• About this exercise: Should any entry seem unclear, still set it down exactly as given, along with all the others.

BEGIN

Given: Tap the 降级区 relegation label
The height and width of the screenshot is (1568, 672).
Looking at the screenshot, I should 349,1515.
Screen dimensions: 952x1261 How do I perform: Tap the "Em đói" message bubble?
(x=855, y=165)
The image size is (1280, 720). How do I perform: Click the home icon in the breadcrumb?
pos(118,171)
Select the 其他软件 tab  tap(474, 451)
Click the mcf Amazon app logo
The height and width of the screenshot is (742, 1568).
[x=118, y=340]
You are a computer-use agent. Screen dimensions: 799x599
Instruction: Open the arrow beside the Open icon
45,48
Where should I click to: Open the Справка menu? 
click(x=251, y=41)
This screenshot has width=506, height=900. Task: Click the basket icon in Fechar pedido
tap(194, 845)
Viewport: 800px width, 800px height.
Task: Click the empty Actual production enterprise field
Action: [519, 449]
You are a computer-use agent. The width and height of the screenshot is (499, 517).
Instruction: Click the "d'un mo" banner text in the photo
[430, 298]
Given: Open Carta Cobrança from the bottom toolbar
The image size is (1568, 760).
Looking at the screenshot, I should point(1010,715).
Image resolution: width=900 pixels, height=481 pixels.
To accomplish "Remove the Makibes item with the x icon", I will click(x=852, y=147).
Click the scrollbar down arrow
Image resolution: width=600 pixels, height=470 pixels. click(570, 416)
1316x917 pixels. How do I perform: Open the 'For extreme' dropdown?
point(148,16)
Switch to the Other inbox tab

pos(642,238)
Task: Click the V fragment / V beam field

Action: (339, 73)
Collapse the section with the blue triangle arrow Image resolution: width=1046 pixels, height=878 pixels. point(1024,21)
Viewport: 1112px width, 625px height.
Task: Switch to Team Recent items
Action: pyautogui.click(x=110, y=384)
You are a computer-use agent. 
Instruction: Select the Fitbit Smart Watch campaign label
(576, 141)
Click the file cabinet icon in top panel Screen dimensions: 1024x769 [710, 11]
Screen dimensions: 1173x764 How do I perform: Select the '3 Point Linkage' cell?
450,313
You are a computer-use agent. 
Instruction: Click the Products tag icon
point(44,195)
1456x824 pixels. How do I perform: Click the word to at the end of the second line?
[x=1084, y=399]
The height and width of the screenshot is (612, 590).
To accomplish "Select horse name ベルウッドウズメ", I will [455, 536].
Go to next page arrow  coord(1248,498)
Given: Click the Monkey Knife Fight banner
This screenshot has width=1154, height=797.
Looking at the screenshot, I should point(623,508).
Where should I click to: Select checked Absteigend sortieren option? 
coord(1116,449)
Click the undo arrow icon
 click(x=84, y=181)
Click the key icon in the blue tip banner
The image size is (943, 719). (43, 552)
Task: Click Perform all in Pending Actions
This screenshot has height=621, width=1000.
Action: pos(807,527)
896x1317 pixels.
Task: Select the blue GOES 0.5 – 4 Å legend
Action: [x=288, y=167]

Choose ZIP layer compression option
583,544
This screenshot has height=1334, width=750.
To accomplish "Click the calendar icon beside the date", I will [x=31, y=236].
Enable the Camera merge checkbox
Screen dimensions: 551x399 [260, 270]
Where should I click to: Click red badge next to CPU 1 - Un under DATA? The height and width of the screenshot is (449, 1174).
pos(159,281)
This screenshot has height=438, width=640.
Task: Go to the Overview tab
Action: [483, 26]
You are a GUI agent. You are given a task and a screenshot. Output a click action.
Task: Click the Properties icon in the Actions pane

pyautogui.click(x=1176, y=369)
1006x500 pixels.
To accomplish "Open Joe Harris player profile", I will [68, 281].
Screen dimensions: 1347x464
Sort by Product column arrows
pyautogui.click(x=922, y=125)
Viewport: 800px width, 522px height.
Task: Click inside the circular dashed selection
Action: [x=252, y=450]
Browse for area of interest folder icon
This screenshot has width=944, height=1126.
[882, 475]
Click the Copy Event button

END

• Solution to this exercise:
Given: Tap the 降级区 relegation label
The height and width of the screenshot is (1568, 672).
Looking at the screenshot, I should 349,1515.
Screen dimensions: 952x1261 How do I perform: Tap the "Em đói" message bubble?
(x=855, y=165)
The image size is (1280, 720). How do I perform: Click the home icon in the breadcrumb?
pos(118,171)
Select the 其他软件 tab  tap(474, 451)
Click the mcf Amazon app logo
The height and width of the screenshot is (742, 1568).
[x=118, y=340]
You are a computer-use agent. Screen dimensions: 799x599
Instruction: Open the arrow beside the Open icon
45,48
Where should I click to: Open the Справка menu? 
click(x=251, y=41)
This screenshot has width=506, height=900. Task: Click the basket icon in Fechar pedido
tap(194, 845)
Viewport: 800px width, 800px height.
Task: Click the empty Actual production enterprise field
Action: [519, 449]
You are a computer-use agent. The width and height of the screenshot is (499, 517).
Instruction: Click the "d'un mo" banner text in the photo
[430, 298]
Given: Open Carta Cobrança from the bottom toolbar
The image size is (1568, 760).
Looking at the screenshot, I should point(1010,715).
Image resolution: width=900 pixels, height=481 pixels.
To accomplish "Remove the Makibes item with the x icon", I will click(x=852, y=147).
Click the scrollbar down arrow
Image resolution: width=600 pixels, height=470 pixels. click(570, 416)
1316x917 pixels. How do I perform: Open the 'For extreme' dropdown?
point(148,16)
Switch to the Other inbox tab

pos(642,238)
Task: Click the V fragment / V beam field

Action: (339, 73)
Collapse the section with the blue triangle arrow Image resolution: width=1046 pixels, height=878 pixels. point(1024,21)
Viewport: 1112px width, 625px height.
Task: Switch to Team Recent items
Action: pyautogui.click(x=110, y=384)
You are a computer-use agent. 
Instruction: Select the Fitbit Smart Watch campaign label
(576, 141)
Click the file cabinet icon in top panel Screen dimensions: 1024x769 [710, 11]
Screen dimensions: 1173x764 How do I perform: Select the '3 Point Linkage' cell?
450,313
You are a computer-use agent. 
Instruction: Click the Products tag icon
point(44,195)
1456x824 pixels. How do I perform: Click the word to at the end of the second line?
[x=1084, y=399]
The height and width of the screenshot is (612, 590).
To accomplish "Select horse name ベルウッドウズメ", I will [455, 536].
Go to next page arrow  coord(1248,498)
Given: Click the Monkey Knife Fight banner
This screenshot has width=1154, height=797.
Looking at the screenshot, I should point(623,508).
Where should I click to: Select checked Absteigend sortieren option? 
coord(1116,449)
Click the undo arrow icon
 click(x=84, y=181)
Click the key icon in the blue tip banner
The image size is (943, 719). (43, 552)
Task: Click Perform all in Pending Actions
This screenshot has height=621, width=1000.
Action: pos(807,527)
896x1317 pixels.
Task: Select the blue GOES 0.5 – 4 Å legend
Action: [x=288, y=167]

Choose ZIP layer compression option
583,544
This screenshot has height=1334, width=750.
To accomplish "Click the calendar icon beside the date", I will [x=31, y=236].
Enable the Camera merge checkbox
Screen dimensions: 551x399 [260, 270]
Where should I click to: Click red badge next to CPU 1 - Un under DATA? The height and width of the screenshot is (449, 1174).
pos(159,281)
This screenshot has height=438, width=640.
Task: Go to the Overview tab
Action: [483, 26]
You are a GUI agent. You are given a task and a screenshot. Output a click action.
Task: Click the Properties icon in the Actions pane

pyautogui.click(x=1176, y=369)
1006x500 pixels.
To accomplish "Open Joe Harris player profile", I will [68, 281].
Screen dimensions: 1347x464
Sort by Product column arrows
pyautogui.click(x=922, y=125)
Viewport: 800px width, 522px height.
Task: Click inside the circular dashed selection
Action: [x=252, y=450]
Browse for area of interest folder icon
This screenshot has width=944, height=1126.
[882, 475]
Click the Copy Event button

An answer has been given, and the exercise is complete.